Help with Presentations at Conferences

 

Presentations should be of interest to members of the Association - either directly relating to neuroscience nursing or current developments in nursing as a whole. In general, a good presentation - whether verbal or written - consists of:

  • A Beginning - The introduction
  • A Middle - The main content
  • An End - Summary and conclusion

In other words :

  • “Tell them what you are going to tell them”
  • “Tell them”
  • “Tell them what you have told them”.

Timing

Ensure that you know the time limit allowed for your presentation and prepare accordingly. Do not worry if you finish early - stop if you have said what you wanted to say. On the other hand, do not overrun your time limit as the programme schedule is often ‘tight’ and the Chairperson may have to curtail your presentation if it is too long. Do a “trial run” with some colleagues/friends if you are not sure how much material to include.

Time allotment options will be available on the abstract, and will normally include time for questions. Dual or multiple presentations are also possible - i.e., two or three people sharing the time slot. If a longer time is required, this must be negotiated with the organisers.

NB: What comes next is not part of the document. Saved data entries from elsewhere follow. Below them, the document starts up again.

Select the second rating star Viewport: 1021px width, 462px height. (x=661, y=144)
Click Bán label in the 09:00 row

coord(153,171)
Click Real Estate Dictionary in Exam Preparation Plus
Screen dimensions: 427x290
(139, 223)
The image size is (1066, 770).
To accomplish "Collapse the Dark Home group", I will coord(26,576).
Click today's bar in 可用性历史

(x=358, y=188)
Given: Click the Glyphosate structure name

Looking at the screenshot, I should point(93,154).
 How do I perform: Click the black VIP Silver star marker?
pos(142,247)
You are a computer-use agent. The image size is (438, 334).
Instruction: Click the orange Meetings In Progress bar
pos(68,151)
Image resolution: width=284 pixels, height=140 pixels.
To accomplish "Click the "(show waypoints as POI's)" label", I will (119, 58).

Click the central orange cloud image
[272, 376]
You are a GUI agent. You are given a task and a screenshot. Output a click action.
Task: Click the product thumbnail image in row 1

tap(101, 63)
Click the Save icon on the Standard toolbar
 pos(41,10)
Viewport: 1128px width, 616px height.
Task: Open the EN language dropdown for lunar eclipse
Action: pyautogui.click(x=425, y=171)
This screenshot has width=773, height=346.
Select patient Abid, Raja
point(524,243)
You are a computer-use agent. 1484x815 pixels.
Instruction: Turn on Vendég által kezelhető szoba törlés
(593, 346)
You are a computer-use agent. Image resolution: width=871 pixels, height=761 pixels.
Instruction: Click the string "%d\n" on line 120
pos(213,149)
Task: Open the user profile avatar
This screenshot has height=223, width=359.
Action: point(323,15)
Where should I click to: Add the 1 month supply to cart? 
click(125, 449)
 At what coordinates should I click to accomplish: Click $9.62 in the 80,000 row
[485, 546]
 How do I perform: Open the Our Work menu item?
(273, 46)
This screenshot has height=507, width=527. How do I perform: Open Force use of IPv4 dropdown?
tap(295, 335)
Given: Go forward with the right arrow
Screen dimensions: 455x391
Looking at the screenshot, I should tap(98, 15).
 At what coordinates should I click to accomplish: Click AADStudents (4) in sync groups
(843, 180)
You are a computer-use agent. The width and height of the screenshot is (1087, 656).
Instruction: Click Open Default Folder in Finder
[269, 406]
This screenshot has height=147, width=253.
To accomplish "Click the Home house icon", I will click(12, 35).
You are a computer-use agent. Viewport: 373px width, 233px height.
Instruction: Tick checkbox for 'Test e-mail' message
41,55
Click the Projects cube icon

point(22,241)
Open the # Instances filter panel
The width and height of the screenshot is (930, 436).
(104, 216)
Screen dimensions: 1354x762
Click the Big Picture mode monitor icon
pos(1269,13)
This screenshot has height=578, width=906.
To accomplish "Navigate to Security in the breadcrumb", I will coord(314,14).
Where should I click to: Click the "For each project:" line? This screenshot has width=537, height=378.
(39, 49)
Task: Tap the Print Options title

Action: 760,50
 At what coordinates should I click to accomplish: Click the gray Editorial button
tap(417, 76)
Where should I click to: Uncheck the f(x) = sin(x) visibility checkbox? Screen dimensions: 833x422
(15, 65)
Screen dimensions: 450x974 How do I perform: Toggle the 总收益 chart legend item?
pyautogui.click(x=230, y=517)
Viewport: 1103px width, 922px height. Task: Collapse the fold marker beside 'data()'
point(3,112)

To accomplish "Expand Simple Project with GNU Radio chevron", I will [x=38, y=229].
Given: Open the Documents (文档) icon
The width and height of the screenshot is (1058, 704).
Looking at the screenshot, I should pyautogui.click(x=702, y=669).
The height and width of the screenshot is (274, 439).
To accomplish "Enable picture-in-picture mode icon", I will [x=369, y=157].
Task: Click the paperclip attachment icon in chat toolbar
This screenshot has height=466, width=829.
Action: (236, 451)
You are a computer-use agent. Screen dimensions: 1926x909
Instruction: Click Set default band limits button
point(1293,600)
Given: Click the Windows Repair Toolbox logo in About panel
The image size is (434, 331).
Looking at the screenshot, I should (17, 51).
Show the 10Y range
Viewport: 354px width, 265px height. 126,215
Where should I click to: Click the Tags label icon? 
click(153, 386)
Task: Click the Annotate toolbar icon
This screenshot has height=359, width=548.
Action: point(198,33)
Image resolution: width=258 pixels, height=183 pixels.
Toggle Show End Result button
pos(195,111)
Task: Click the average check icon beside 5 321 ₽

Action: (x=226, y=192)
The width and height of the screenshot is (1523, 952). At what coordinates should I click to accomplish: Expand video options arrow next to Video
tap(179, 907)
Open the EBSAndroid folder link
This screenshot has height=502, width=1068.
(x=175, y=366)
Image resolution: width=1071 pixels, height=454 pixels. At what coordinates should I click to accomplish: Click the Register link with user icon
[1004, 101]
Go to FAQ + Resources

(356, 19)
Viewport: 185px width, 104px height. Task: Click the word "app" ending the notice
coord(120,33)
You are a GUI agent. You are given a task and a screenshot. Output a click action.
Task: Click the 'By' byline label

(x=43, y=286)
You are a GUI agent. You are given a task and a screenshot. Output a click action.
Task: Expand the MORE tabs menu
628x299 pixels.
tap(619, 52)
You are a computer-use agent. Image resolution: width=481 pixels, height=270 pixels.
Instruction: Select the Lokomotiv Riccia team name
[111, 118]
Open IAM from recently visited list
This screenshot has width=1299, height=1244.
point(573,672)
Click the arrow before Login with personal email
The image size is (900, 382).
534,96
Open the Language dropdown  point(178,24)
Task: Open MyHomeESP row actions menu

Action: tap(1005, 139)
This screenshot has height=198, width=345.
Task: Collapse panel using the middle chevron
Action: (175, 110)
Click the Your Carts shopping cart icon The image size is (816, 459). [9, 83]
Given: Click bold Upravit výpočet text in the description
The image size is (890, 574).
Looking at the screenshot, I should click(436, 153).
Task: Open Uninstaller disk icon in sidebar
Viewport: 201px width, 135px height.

Presentation – Virtual Format

When presenting a paper, it is important to speak clearly; make sure you have a good microphone on your computer. Being in a smaller room or using a headset can help improve the sound quality. Having your camera on is an important way to make attendees feel connected with you as you discuss your topic so consider the lighting. Try not to sit inform of a window as this can make your face seem dark. Consider what is behind you that will be visible in the background – you may want to have a background ready to upload to obscure your real background.

You can use videos in your presentation if you would like too. Ensure you have asked the event organisers what you need to do to ensure sound. A range of formats such as power point or prezi can be used – but again make sure that you have practiced using the format and that it presents how you want to.

Text size and amount is also important – consider that some people may be watching on smaller mobile devices.

Questions and comments

At a more formal presentation, it is usual to invite questions and comments (on the content of your paper) at the end - allow 5 or 10 minutes for this at the end of, but within, your time slot. Sometimes the organisers may have arranged a “speaker’s panel” at the end of, e.g., the morning or afternoon session, instead. Organisers will tell you before the day the options that are available to attendees for asking questions. Attendees will either be able to virtually ‘raise their hand’ and then be invited to turn their microphone on and ask the question or there may be a comment bar where attendees can type questions. If you are presenting a topic that you have researched well and have knowledge about, you should be able to answer questions. If you do not have an answer, say so. A colleague or someone else in the audience may be able to assist in providing an answer. If you are asked a question from the comment bar, read it out so that other members of the audience have heard it. The Chairperson of the session should assist in directing the question and discussion part of the programme. Do not get involved in lengthy discussion/debate - remember the time factor! Individuals can always speak to you later if they want to know more.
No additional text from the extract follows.